Over the forecast period, the Asia Pacific region is anticipated to exhibit the highest CAGR due to explosive digital growth and infrastructure investments. Rising internet penetration and mobile-first economies fuel hyperscale and edge data center expansion. Governments in China, India, and Southeast Asia are investing heavily in AI, 5G, and IoT ecosystems. Rapid adoption of smart city initiatives and industrial automation intensifies reliance on localized compute and analytics. Subsidies and incentives for AI innovation accelerate adoption across enterprises and startups. Emerging SMEs also contribute significantly to rising demand for cost-effective edge AI solutions.
Key players in the market
Some of the key players in Edge AI Data Center Infrastructure Market include NVIDIA Corporation, Intel Corporation, Advanced Micro Devices, Inc. (AMD), Qualcomm Technologies, Inc., Google LLC, Microsoft Corporation, Amazon Web Services, Inc. (AWS), Huawei Technologies Co., Ltd., Dell Technologies Inc., Hewlett Packard Enterprise (HPE), Cisco Systems, Inc., IBM Corporation, Oracle Corporation, Equinix, Inc. and EdgeConneX, Inc.

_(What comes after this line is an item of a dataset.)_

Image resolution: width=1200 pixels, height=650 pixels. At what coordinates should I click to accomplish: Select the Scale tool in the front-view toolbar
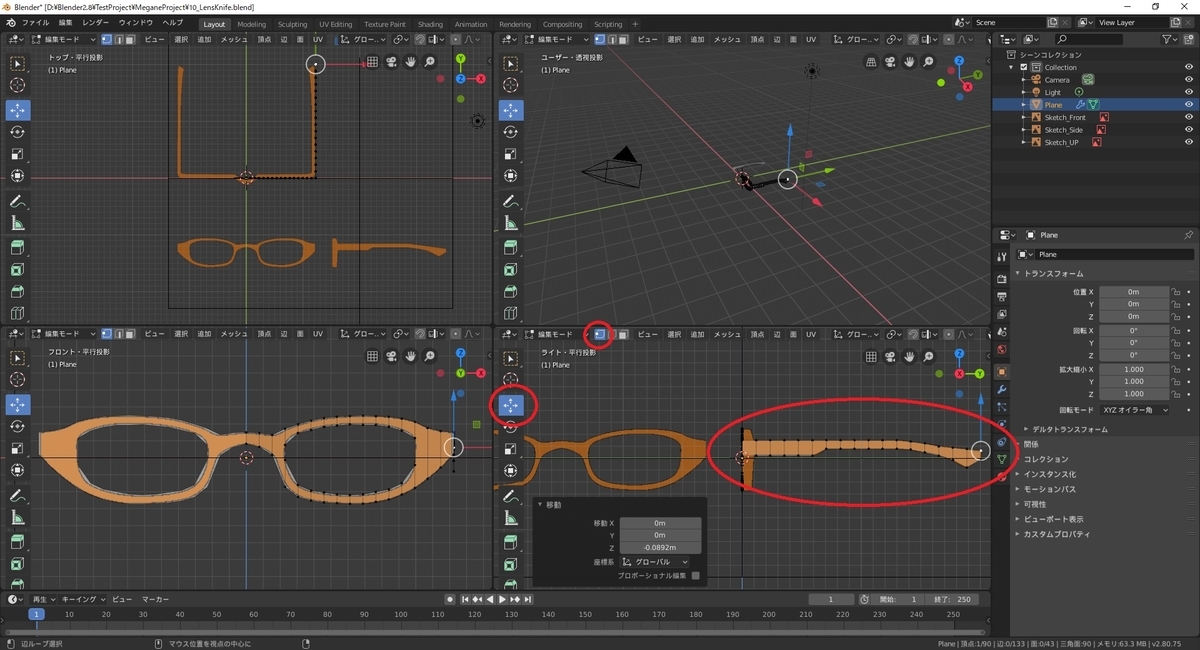(18, 449)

In March 2025, NVIDIA announced a major partnership with ServiceNow to integrate NVIDIA's enterprise AI software and DGX Cloud AI supercomputing with ServiceNow's Now Platform, aiming to accelerate generative AI adoption for enterprise workflows directly from data centers to the edge.
In September 2024, Intel and Dell entered a strategic collaboration to deliver enterprise-scale AI solutions, integrating Intel's Gaudi accelerators and Xeon processors with Dell's PowerEdge servers and software to simplify generative AI deployment from edge to core to cloud.
Note: Tables for North America, Europe, APAC, South America, and Rest of the World (RoW) are also represented in the same manner as above.